*What you are asked to do*: Reproduce all of the data below exactly, but leave the pictures out of your answer.

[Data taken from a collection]
»»
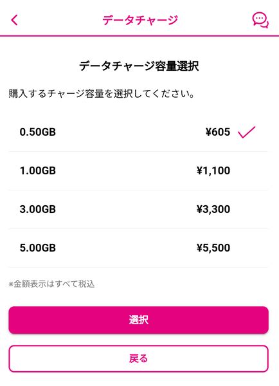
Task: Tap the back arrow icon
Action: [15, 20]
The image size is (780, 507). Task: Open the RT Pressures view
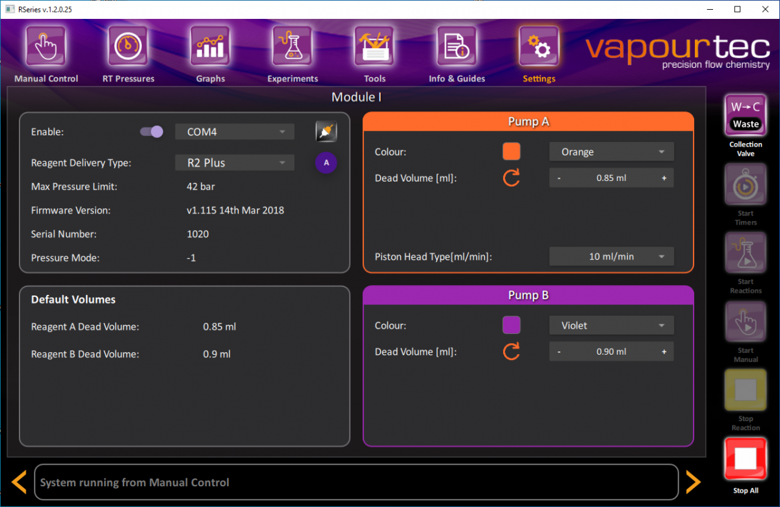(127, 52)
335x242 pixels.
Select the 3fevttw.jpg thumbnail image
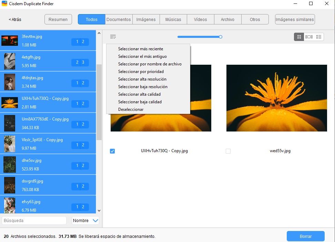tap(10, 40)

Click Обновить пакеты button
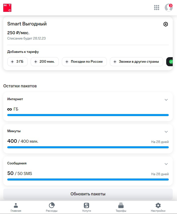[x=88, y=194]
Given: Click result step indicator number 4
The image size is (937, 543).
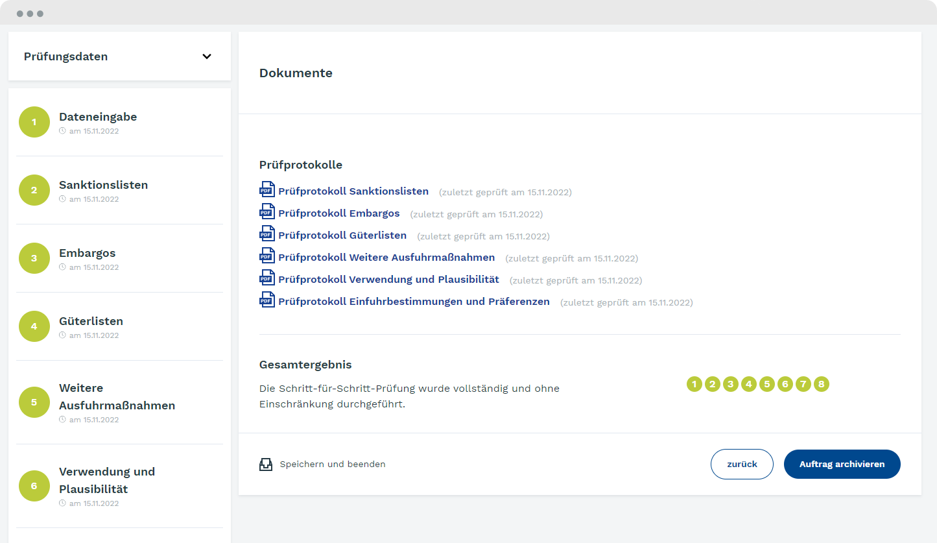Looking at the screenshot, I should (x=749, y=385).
««
*Answer to the problem*:
Task: Tap the back arrow icon
Action: [15, 20]
The image size is (780, 507). Task: Open the RT Pressures view
(127, 52)
335x242 pixels.
Select the 3fevttw.jpg thumbnail image
tap(10, 40)

Click Обновить пакеты button
[x=88, y=194]
Given: Click result step indicator number 4
The image size is (937, 543).
Looking at the screenshot, I should (x=749, y=385).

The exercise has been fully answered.